--- AIM OF THE EXERCISE ---
Edit the records below by changing every "Image resolution" to "Frame resolution", leaving all other text as it is.

Word and item position data

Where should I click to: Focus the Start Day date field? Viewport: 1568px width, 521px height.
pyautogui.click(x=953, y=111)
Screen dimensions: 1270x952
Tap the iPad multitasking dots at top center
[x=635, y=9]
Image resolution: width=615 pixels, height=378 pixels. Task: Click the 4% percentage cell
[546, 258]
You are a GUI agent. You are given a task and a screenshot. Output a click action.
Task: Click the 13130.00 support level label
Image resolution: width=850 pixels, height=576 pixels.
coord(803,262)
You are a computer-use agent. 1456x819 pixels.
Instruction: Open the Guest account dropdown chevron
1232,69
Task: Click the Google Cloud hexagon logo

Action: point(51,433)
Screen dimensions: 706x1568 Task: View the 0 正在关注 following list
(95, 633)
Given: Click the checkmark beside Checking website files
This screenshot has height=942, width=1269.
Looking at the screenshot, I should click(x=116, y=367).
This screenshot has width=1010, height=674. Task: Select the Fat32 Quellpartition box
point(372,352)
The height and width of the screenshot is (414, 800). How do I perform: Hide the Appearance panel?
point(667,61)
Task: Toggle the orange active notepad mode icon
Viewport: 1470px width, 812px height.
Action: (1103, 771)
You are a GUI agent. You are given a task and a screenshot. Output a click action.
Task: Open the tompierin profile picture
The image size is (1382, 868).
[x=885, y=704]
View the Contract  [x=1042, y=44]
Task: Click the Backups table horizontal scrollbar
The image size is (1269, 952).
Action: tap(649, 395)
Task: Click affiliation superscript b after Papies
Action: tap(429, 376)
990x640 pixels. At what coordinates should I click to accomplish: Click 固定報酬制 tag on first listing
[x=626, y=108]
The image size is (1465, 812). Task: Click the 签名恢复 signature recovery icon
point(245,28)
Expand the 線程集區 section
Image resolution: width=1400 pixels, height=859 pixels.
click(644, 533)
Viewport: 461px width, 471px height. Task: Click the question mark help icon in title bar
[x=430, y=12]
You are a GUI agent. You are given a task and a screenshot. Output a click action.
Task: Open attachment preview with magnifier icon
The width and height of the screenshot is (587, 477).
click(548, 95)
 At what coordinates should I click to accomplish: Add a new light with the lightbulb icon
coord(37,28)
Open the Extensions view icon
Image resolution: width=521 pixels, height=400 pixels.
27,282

--- REPLY TO THE EXERCISE ---
Where should I click to: Focus the Start Day date field? Viewport: 1568px width, 521px height.
pyautogui.click(x=953, y=111)
Screen dimensions: 1270x952
Tap the iPad multitasking dots at top center
[x=635, y=9]
Frame resolution: width=615 pixels, height=378 pixels. Task: Click the 4% percentage cell
[546, 258]
You are a GUI agent. You are given a task and a screenshot. Output a click action.
Task: Click the 13130.00 support level label
Frame resolution: width=850 pixels, height=576 pixels.
coord(803,262)
You are a computer-use agent. 1456x819 pixels.
Instruction: Open the Guest account dropdown chevron
1232,69
Task: Click the Google Cloud hexagon logo

Action: point(51,433)
Screen dimensions: 706x1568 Task: View the 0 正在关注 following list
(95, 633)
Given: Click the checkmark beside Checking website files
This screenshot has height=942, width=1269.
Looking at the screenshot, I should click(x=116, y=367).
This screenshot has width=1010, height=674. Task: Select the Fat32 Quellpartition box
point(372,352)
The height and width of the screenshot is (414, 800). How do I perform: Hide the Appearance panel?
point(667,61)
Task: Toggle the orange active notepad mode icon
Viewport: 1470px width, 812px height.
Action: (1103, 771)
You are a GUI agent. You are given a task and a screenshot. Output a click action.
Task: Open the tompierin profile picture
The image size is (1382, 868).
[x=885, y=704]
View the Contract  [x=1042, y=44]
Task: Click the Backups table horizontal scrollbar
The image size is (1269, 952).
Action: tap(649, 395)
Task: Click affiliation superscript b after Papies
Action: tap(429, 376)
990x640 pixels. At what coordinates should I click to accomplish: Click 固定報酬制 tag on first listing
[x=626, y=108]
The image size is (1465, 812). Task: Click the 签名恢复 signature recovery icon
point(245,28)
Expand the 線程集區 section
Frame resolution: width=1400 pixels, height=859 pixels.
click(644, 533)
Viewport: 461px width, 471px height. Task: Click the question mark help icon in title bar
[x=430, y=12]
You are a GUI agent. You are given a task and a screenshot. Output a click action.
Task: Open attachment preview with magnifier icon
The width and height of the screenshot is (587, 477).
click(548, 95)
 At what coordinates should I click to accomplish: Add a new light with the lightbulb icon
coord(37,28)
Open the Extensions view icon
Frame resolution: width=521 pixels, height=400 pixels.
27,282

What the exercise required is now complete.